=== DATA IN THIS EXERCISE ===
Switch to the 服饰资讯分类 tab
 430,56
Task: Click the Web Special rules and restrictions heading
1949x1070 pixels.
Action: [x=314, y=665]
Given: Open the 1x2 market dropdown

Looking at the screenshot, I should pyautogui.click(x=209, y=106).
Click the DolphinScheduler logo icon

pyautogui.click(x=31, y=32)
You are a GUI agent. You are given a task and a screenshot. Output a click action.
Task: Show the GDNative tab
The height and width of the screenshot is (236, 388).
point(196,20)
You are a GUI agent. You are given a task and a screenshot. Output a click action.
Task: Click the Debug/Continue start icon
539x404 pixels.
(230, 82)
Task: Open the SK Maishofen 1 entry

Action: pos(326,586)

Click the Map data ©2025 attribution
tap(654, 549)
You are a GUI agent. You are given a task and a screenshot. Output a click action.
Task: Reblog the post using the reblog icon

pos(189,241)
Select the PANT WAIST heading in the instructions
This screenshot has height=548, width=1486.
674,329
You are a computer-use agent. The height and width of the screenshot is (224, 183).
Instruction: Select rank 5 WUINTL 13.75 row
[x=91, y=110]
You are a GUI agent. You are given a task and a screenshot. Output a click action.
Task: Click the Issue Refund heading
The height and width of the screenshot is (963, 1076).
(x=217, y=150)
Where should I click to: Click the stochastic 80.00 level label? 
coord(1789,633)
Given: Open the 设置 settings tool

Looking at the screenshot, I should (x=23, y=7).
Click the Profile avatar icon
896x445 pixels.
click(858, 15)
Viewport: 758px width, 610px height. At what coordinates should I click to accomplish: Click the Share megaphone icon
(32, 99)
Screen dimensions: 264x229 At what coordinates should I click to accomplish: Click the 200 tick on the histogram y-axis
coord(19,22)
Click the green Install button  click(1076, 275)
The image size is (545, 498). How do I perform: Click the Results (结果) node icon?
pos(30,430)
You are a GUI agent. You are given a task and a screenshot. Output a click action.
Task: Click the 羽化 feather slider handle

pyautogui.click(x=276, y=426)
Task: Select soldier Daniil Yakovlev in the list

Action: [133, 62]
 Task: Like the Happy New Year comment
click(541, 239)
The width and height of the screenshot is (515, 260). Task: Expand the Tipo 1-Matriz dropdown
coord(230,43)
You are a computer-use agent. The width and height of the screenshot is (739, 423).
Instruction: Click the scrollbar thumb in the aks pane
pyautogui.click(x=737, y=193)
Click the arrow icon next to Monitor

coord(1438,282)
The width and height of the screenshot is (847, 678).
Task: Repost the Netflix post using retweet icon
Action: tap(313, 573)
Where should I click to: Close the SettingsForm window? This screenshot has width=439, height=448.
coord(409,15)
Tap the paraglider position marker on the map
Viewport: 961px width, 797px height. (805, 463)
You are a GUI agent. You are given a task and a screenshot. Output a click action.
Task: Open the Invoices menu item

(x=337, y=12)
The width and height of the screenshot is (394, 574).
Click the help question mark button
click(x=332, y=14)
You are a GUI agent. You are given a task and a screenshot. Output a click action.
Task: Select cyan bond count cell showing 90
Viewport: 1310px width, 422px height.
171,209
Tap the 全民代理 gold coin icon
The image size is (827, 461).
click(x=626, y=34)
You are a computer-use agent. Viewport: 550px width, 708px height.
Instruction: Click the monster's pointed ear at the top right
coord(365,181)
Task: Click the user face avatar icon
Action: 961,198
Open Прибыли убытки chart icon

=== DIRECTIONS ===
Everything in the listing should be given again word for word.

=== REPLY ===
Switch to the 服饰资讯分类 tab
 430,56
Task: Click the Web Special rules and restrictions heading
1949x1070 pixels.
Action: [x=314, y=665]
Given: Open the 1x2 market dropdown

Looking at the screenshot, I should pyautogui.click(x=209, y=106).
Click the DolphinScheduler logo icon

pyautogui.click(x=31, y=32)
You are a GUI agent. You are given a task and a screenshot. Output a click action.
Task: Show the GDNative tab
The height and width of the screenshot is (236, 388).
point(196,20)
You are a GUI agent. You are given a task and a screenshot. Output a click action.
Task: Click the Debug/Continue start icon
539x404 pixels.
(230, 82)
Task: Open the SK Maishofen 1 entry

Action: pos(326,586)

Click the Map data ©2025 attribution
tap(654, 549)
You are a GUI agent. You are given a task and a screenshot. Output a click action.
Task: Reblog the post using the reblog icon

pos(189,241)
Select the PANT WAIST heading in the instructions
This screenshot has height=548, width=1486.
674,329
You are a computer-use agent. The height and width of the screenshot is (224, 183).
Instruction: Select rank 5 WUINTL 13.75 row
[x=91, y=110]
You are a GUI agent. You are given a task and a screenshot. Output a click action.
Task: Click the Issue Refund heading
The height and width of the screenshot is (963, 1076).
(x=217, y=150)
Where should I click to: Click the stochastic 80.00 level label? 
coord(1789,633)
Given: Open the 设置 settings tool

Looking at the screenshot, I should (x=23, y=7).
Click the Profile avatar icon
896x445 pixels.
click(858, 15)
Viewport: 758px width, 610px height. At what coordinates should I click to accomplish: Click the Share megaphone icon
(32, 99)
Screen dimensions: 264x229 At what coordinates should I click to accomplish: Click the 200 tick on the histogram y-axis
coord(19,22)
Click the green Install button  click(1076, 275)
The image size is (545, 498). How do I perform: Click the Results (结果) node icon?
pos(30,430)
You are a GUI agent. You are given a task and a screenshot. Output a click action.
Task: Click the 羽化 feather slider handle

pyautogui.click(x=276, y=426)
Task: Select soldier Daniil Yakovlev in the list

Action: [133, 62]
 Task: Like the Happy New Year comment
click(541, 239)
The width and height of the screenshot is (515, 260). Task: Expand the Tipo 1-Matriz dropdown
coord(230,43)
You are a computer-use agent. The width and height of the screenshot is (739, 423).
Instruction: Click the scrollbar thumb in the aks pane
pyautogui.click(x=737, y=193)
Click the arrow icon next to Monitor

coord(1438,282)
The width and height of the screenshot is (847, 678).
Task: Repost the Netflix post using retweet icon
Action: tap(313, 573)
Where should I click to: Close the SettingsForm window? This screenshot has width=439, height=448.
coord(409,15)
Tap the paraglider position marker on the map
Viewport: 961px width, 797px height. (805, 463)
You are a GUI agent. You are given a task and a screenshot. Output a click action.
Task: Open the Invoices menu item

(x=337, y=12)
The width and height of the screenshot is (394, 574).
Click the help question mark button
click(x=332, y=14)
You are a GUI agent. You are given a task and a screenshot. Output a click action.
Task: Select cyan bond count cell showing 90
Viewport: 1310px width, 422px height.
171,209
Tap the 全民代理 gold coin icon
The image size is (827, 461).
click(x=626, y=34)
You are a computer-use agent. Viewport: 550px width, 708px height.
Instruction: Click the monster's pointed ear at the top right
coord(365,181)
Task: Click the user face avatar icon
Action: 961,198
Open Прибыли убытки chart icon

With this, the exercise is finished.